A mobilized, militant minority always beats a passive majority.

     That’s how the Nazis took Germany. It’s how Lenin and his confreres took Russia. Why would anyone think that “it can’t happen here” -- ? Especially over something with as little immediate impact on most Americans’ lives as historical monuments?

     Do you want those monuments to stay up, Gentle Reader? Very good; I thought you might. So what are you going to do about it? Other than email your Congressman, that is.


     The monuments under attack are, of course, only symptomatic in the larger scheme of things. The Left’s whole effort is aimed at detaching the young from the history of these United States, especially its founding principles, its seminal struggles, and the words and characters of those who articulated them.

     The “Antifa” and “Black Bloc” thugs attacking peaceable patriotic gatherings have the same end in view. There’s no way to separate a people from its history if they’re allowed to talk about it, or any element of it...especially the Founders’ emphasis on freedom of expression.

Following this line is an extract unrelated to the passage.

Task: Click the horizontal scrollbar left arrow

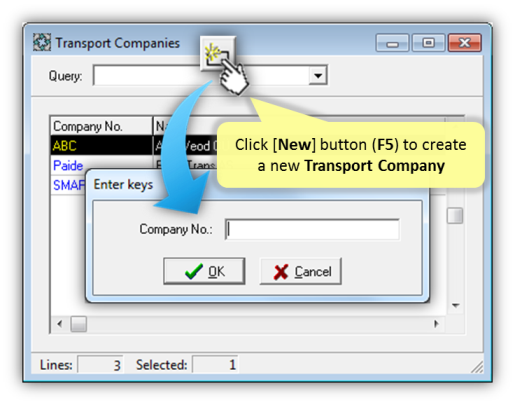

     They who believe it’s sufficient to be prepared to defend themselves are sadly mistaken. No one has ever won a war by doing nothing but playing defense. The Right must seize the initiative – go on the attack.

     The notion horrifies many decent persons. Yet it is so. Two questions then arise:

  • What will finally make us rise to the occasion, if anything?
  • When and where will it arrive?


     It is not enough to stay abreast of the news and deplore the trends in progress. It is not enough to speak out against them. It is not enough to attend a rally or two in defense of freedom of expression or the preservation of historic monuments. It is not even enough to attend such rallies armed and ready for the eruption of violence. Those are all defensive measures: necessary but sadly insufficient.

     The one and only remedy is to go on the offensive.

     The first, absolutely indispensable step is infiltrating the opposition. We must learn the individual identities of those who gather to suppress us, and we must pursue them individually, just as they strive to pursue us. If they have gatherings, some of ours must be present. If they don’t, we must tap their communications and monitor them ceaselessly. The information we can gather that way is beyond price.

     Once we know who they are, it’s a short step from there to learning where they will be. That gives us what we’ll need for what must follow: charges, against both the individuals and the groups, of conspiring to violate others’ civil rights. That’s a federal criminal charge that can’t be dismissed. According to our family lawyer, a police commander who tells his subordinates to disregard such complaints is himself guilty of misfeasance – for instructing his men to commit nonfeasance — so make sure all such complaints are properly witnessed.

     Even if those charged ultimately escape prison sentences, they’ll suffer from the experience of having to defend themselves against the charges. As the saying goes, “the process is the punishment.” It might be enough to deter them all by itself.

     If the so-called forces of order prove unwilling to do their sworn duty, then it will be time to discuss more direct measures. But we’re more likely to reach that point if we continue to be passive before the assaults upon us.


     Sound harsh? Scary? After all, you wouldn’t like to be spied upon or hounded into court to defend yourself against the weight of the criminal law. But what they’ve been doing to us is far worse...and as I wrote above, it’s getting them what they want, so we can’t expect it to stop.

     I know, I know: Who bells the cat? Obviously I can’t, being old and too well known from my writings. But some of my readers, at least, are less conspicuous.

     Nothing else will suffice to stem the tide before actual blood is shed, so give it some thought.

     UPDATE: To the pseudonymous fellow who wrote to call me a “stupid mutt:” My dear sir, if a Martian were to find the two of us standing side by side, he would undoubtedly conclude that you are a member of some much lower species...a houseplant, perhaps. Have a nice life.